(TEXT UNDER STUDY)

↓

30190
Effects rTMS-Based Neuromodulation Dosage on Event-Related Potentials and Evoked and Induced Gamma Oscillations in Children with Autism Spectrum Disorder

Poster Presentation
Friday, May 3, 2019: 5:30 PM-7:00 PM
Room: 710 (Palais des congres de Montreal)
M. Casanova1, E. M. Sokhadze2, E. V. Lamina3, E. L. Casanova4 and D. P. Kelly5, (1)University of South Carolina School of Medicine, Greenville, SC, (2)University of Louisville, Louisville, KY, (3)Biomedical Sciences, UNIVERSITY OF SOUTH CAROLINA SCHOOL OF MEDICINE GREENVILLE, Greenville, SC, (4)University of South Carolina, School of Medicine, Greenville, SC, (5)University of South Carolina School of Medicine Greenville, Greenville, SC
Background: Autism is defined as a spectrum of behavioral disorders that have in-common impairments in social interaction and communication skills, language deficits, and a restricted repertoire of interests and stereotyped activities. There are several theoretical models of the neuropathology of autism spectrum disorders (ASD), and one of them suggests the presence of an excessive cortical excitation/inhibition (E/I) ratio that affects functional connectivity. This model explains atypical event-related potential (ERP) and evoked and induced gamma oscillations observed in ASD during task performance. Repetitive transcranial magnetic stimulation (rTMS), especially using low frequency inhibitory stimulation, can be considered as a method of modulating the E/I bias.

Objectives: In our prior exploratory studies we used different schedules of rTMS to investigate outcomes of rTMS in ASD. In this study, 124 high functioning ASD children (IQ>80, <18 years of age) were recruited and assigned to either a waitlist group or one of three different number of weekly rTMS sessions (i.e., 6, 12, 18) to investigate effects of dosage on functional and behavioral outcomes. The project was aimed at selection of more effective length of rTMS course.

↑

(RECORDS PROVIDED)
↓

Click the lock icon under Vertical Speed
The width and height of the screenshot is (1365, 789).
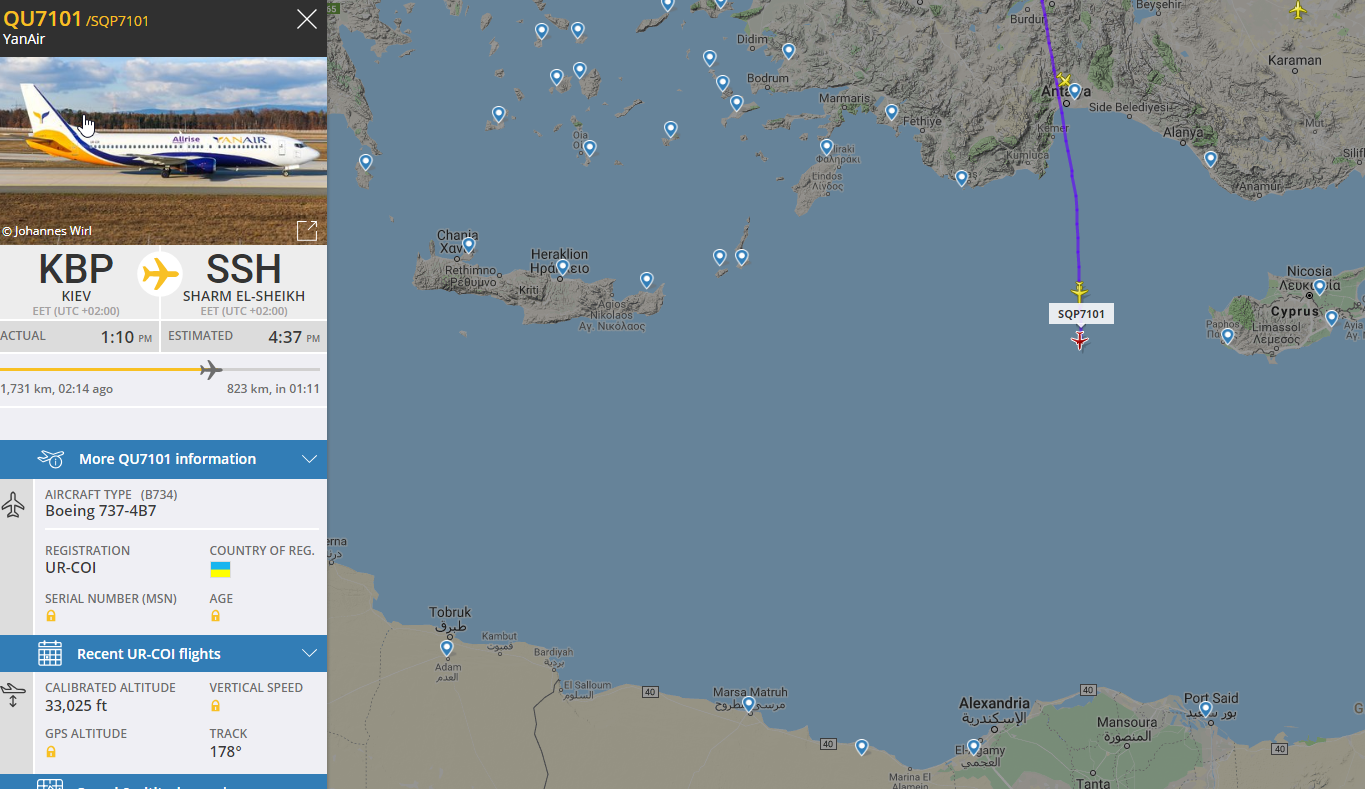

↑
↓

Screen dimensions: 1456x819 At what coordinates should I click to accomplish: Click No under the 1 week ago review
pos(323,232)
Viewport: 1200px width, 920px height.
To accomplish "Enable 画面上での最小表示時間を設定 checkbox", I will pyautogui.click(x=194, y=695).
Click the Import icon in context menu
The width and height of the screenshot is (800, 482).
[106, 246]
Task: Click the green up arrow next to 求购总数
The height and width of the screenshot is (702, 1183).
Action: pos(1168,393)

↑

(YOUR GOAL)
List every author named in the abstract on rTMS dosage in children with autism, in the order given.

(RESULT OF THE TASK)
M. Casanova, E. M. Sokhadze, E. V. Lamina, E. L. Casanova, D. P. Kelly